Dren Quiz #2 (Days 23-24)

This is a two-day post, with today a Coding Monday and tomorrow a scheduled Dren Quiz for all three grades, with most students working on the 2's. But several issues continue to surround my classes, both in academics and in behavior.

In particular, before the Dren Quiz tomorrow, the sixth graders will be working on Learning Module 2, "Show Me the Numbers." As I wrote earlier, I originally wanted to skip the project for sixth graders, but I can't because the projects are the cornerstone of the curriculum.

Not only that, but I'm required to submit photos of the projects directly to Illinois State. For the first project, I thought that the mousetrap cars were worthy enough of a photo that I took pictures -- and even posted them to the blog. On the other hand, I didn't think that I needed to take photos of just some Hot Wheels. But now I know of my obligation to take photos -- and in fact, the Tuesday project may extend into Wednesday if I'm unable to get good enough pictures on Tuesday.

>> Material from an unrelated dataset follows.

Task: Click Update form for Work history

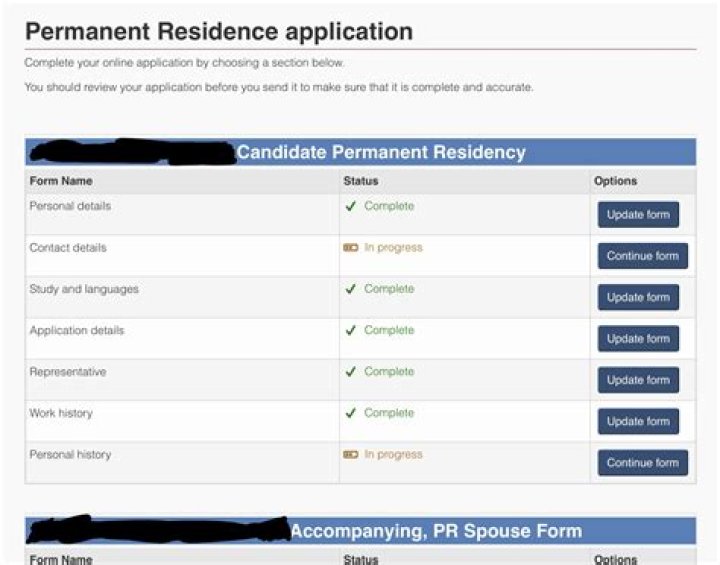Action: coord(638,421)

Now in order to protect student privacy, I won't post photos with students' faces on the blog. Again, with the mousetrap cars, I took photos of the finished product after school, so there were no students in the pictures. With this project though, all the action is with students present, so it might be impossible to avoid identifiable student photos. I'll submit photos with students' faces to Illinois State, but not to this blog.

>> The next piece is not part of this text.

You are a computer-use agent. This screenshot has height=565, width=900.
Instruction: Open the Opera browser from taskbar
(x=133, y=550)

If I do find any photos I can post on the blog, I might actually go back and edit my blog post of Sunday, September 18th to include the pictures. I figure that readers of the "A Day in the Life" project may appreciate the photos.

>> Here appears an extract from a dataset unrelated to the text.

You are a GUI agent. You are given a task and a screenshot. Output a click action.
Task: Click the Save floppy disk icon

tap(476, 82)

Meanwhile, my seventh and eighth graders will get a different activity before the Dren Quiz -- one where we discuss the issue of fairness. Again, as I mentioned in that weekend post, my goal this year is to become the ideal classroom manager -- one in whose classroom behavior issues are settled with lots and lots of warnings but seldom anything beyond.

Sometimes it appears that students don't want to behave in my classroom because they perceive me to be an unfair teacher. Tomorrow's activity gives the students an opportunity to address the ways in which I am unfair. I'll pass out sheets of paper, and students can anonymously tell me what they think I can do to become a fairer teacher.

One fear I have is that I'm not treating the genders equally -- especially with the eighth graders. This class consists of 14 students, nine of whom are female. The top student in the class is a girl, and most of the male students are in the middle, but there are many girls struggling near the bottom. I want to make sure that the girls aren't having trouble because of some subconscious bias on my part.

If the students reveal to me that sexism is a problem in my class, it may be a good time to bring out Danica McKellar's books and remind them that girls can be great at math and science too. (This is not the same as bringing up Mark Bauerlein's book about our generation, since the focus is on what students can do, not what they can't.)

After the survey, I then reveal my own proposed fairness plan. As I've said before, under my plan, the students will earn minutes for good behavior -- and these minutes can be used for the next Illinois State project. I could tell my students my plan -- or better yet, I can sing it:


A minute for the warm-up,
If everyone will try it.
A minute for the call-up,
If everyone is quiet.
Show me the numbers!
No food, another minute.
And after P.E.,
No phones, two more minutes.
Show me the numbers!
Show me the minutes!
Show me the numbers!
Show me the minutes!

A demerit when you chase,
Someone 'round the class.
A demerit when you scream,
When you're a pain in the back.
Show me the numbers!
Demerit for your phone.
Demerit if you disrupt,
Three and then phone home.
Show me the numbers!
But don't show me demerits!
Show me the numbers!
But don't show me demerits!

Oh yes -- I know that no one actually calls them "demerits" any more, but it sounds better in song. In practice, I'll probably say "three strikes." Notice that "Show Me the Numbers" is actually the name of the current module, but the song has nothing to do with the project.

In my post over the weekend, I wrote that I wanted to focus more on positive interactions with my students rather than negative interactions. I did talk with those two misbehaving sixth graders during coding class today -- reminding the girl that if she succeed in Foldable note taking, she can do better in the class overall, and telling the boy how to pass his 10's Dren Quiz. But I'm not sure how effective my pep talks were -- after school I saw those same two students in the office. Apparently they had gotten into another heated argument and started attack each other during the after school program.

By the way, what was I doing in the office after school anyway? I was picking up more Illinois State texts, of course. I've mentioned before that I'm short a few texts for my sixth and seventh graders -- but instead of delivering the missing texts, Illinois State sent us a whole new set of books. These are labeled "Student Journals," but they look hardly any different from the traditional texts!